_Problem description_: Return the lines beginning at the one that contains "The width and height of the screenshot is (1143, 1050)." and running to the end of the records, exactly and with nothing else. Omit pictures.

_Data extracts_:
- Opening Delimiter -
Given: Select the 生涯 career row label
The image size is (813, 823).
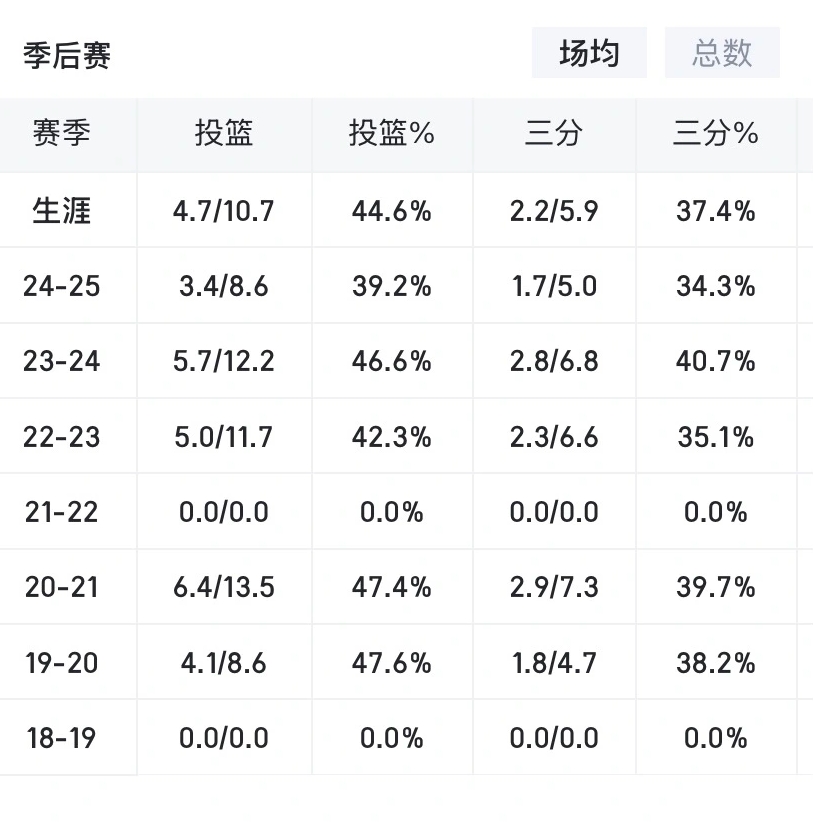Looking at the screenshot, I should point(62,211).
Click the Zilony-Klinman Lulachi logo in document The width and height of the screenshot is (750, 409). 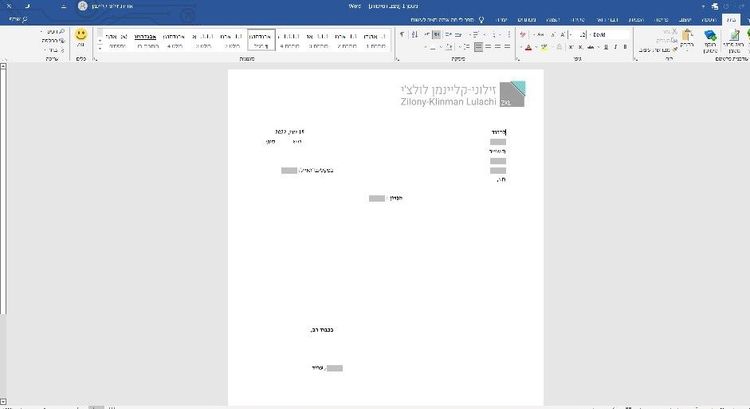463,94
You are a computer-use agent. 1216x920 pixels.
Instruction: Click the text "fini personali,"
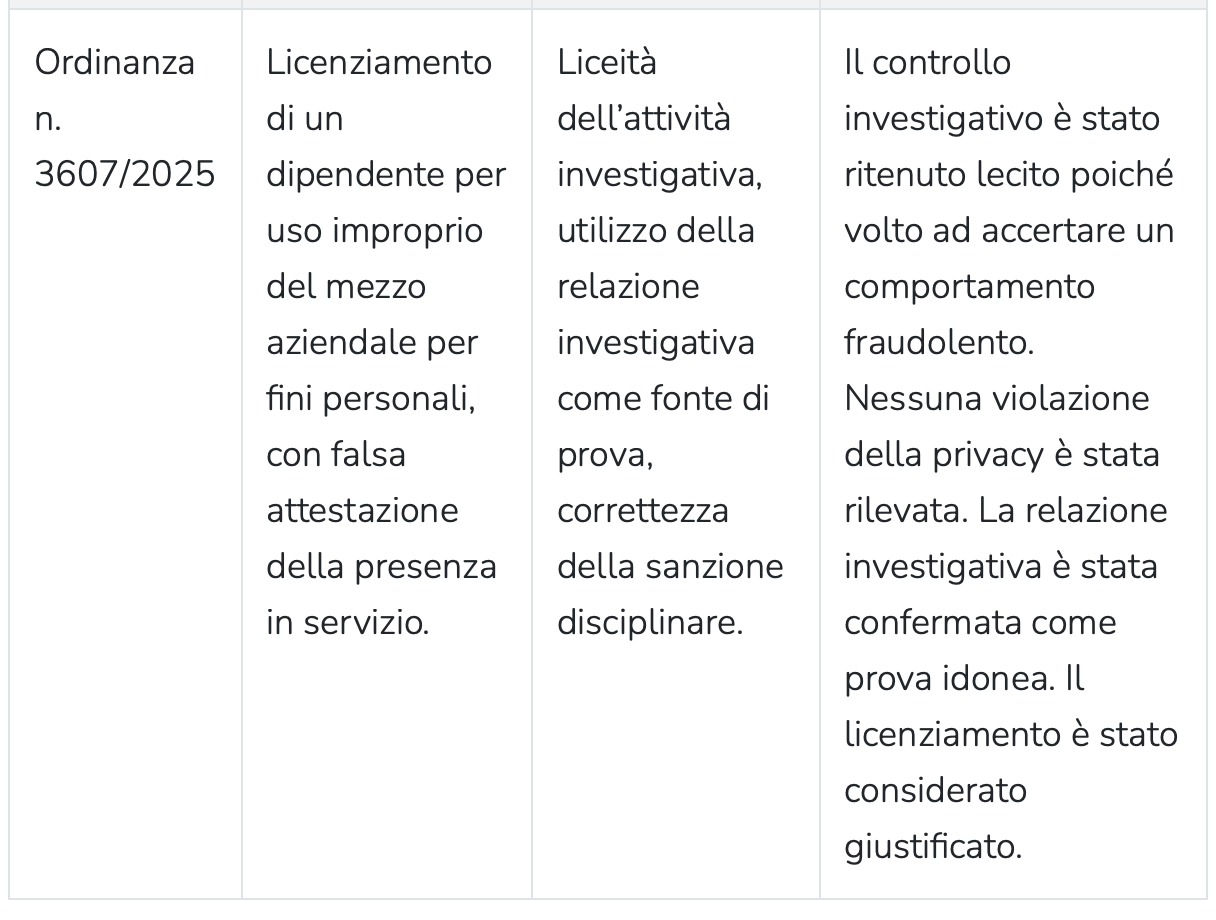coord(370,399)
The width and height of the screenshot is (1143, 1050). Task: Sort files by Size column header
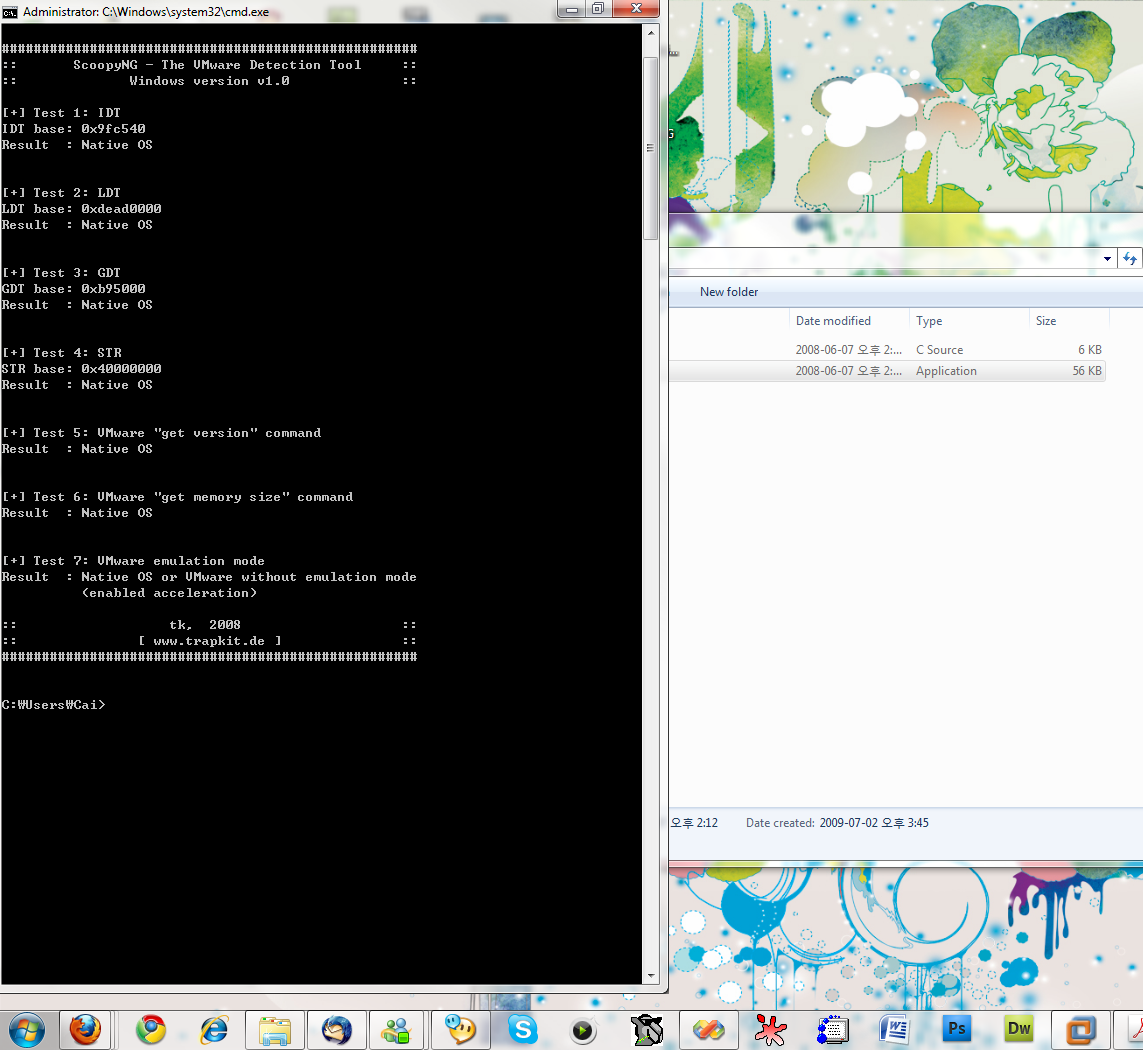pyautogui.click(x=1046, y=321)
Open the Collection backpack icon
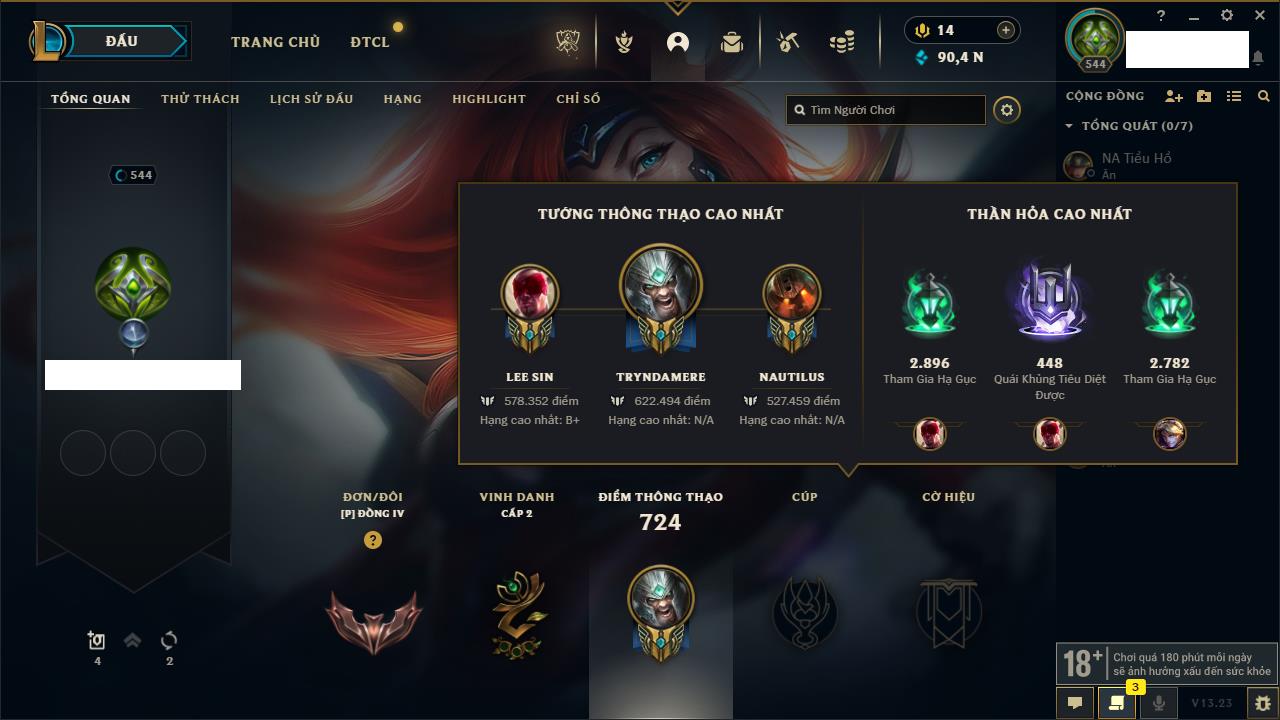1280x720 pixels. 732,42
- Closing Delimiter -
_Your solution_:
The width and height of the screenshot is (1143, 1050). Task: Sort files by Size column header
pyautogui.click(x=1046, y=321)
Open the Collection backpack icon
1280x720 pixels. 732,42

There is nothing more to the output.